The age of the child that I interviewed was four years old. In an attempt to elicit Piaget's stage of preoperational thought, I conducted a simple test that entailed two identical glasses. I used two glasses were short and wide and while the third one was tall and thin. First, I poured the water into two identical glasses that contained equal amounts of juice. Then I took and poured from one glass to the tall glass.

I then enquire from the kid if the glass contained equal amount of juice or if the tall or the short glass had more juice. The kid responded and said that the shorter glass had less water while the taller glass had more juice. I then asked the child to explain why she thought the taller glass had more juice compared to the short glass. The child answered and said the water level is higher in the taller glass than the broader glass (Hanfstingl et al. 513). I further removed juice from the tall glass by pouring some juice into the shorter glass and enquired from the kid, the quantity of water in comparison to the two glasses.  The child answered and said the glasses contained equal amounts of water.

The child is in the stage of preoperational thought. They have difficulties decentering in any social situation. At this stage, children have a cognitive challenge. This experiment challenged the child as it had to do with the volume property of the matter, the number, and the length (Marwaha, n.p). The child is demonstrating that they can keep track of only one property at a time. The continuous attention to one variable is known as centering or inability to decenter. The child is centric, only focusing on one aspect of the glass and disregarding other factors. In the preoperational stage, children experience difficulties in thinking about more than one aspect of the in any situation during the same time. They have one-directional logic and one-directional thought (Marwaha n.p).

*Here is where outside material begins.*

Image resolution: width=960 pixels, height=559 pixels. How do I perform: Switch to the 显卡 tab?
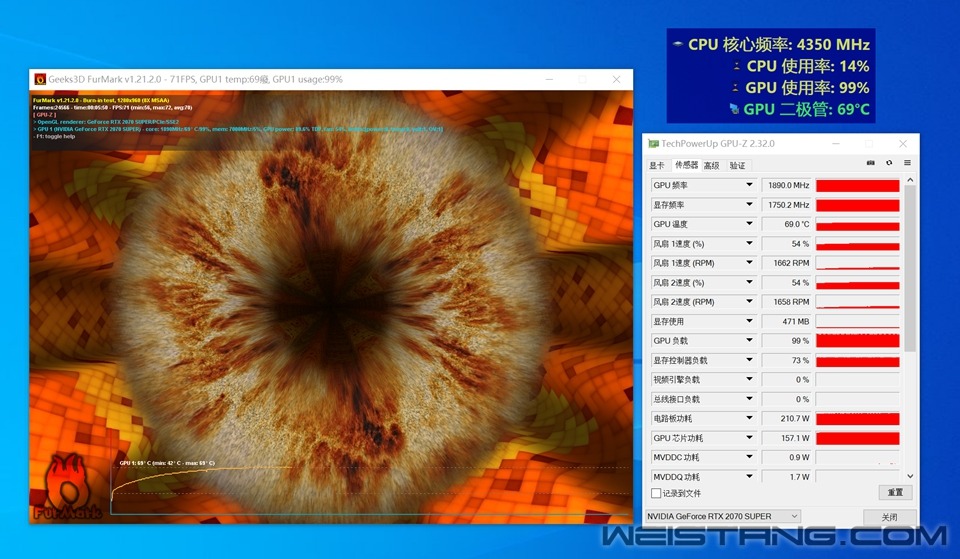pos(657,165)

Children at this stage also are curious and use primitive reasoning to ask questions. They are interested in finding out how things work and why they are the way they are. This is an intuitive substage that children realize the significant knowledge they possess, but they are not aware hoe the knowledge was acquired. Other characteristics of preoperative thought include conversation, irreversibility, class inclusion, and transitive inference (Hanfstingl et al., 535).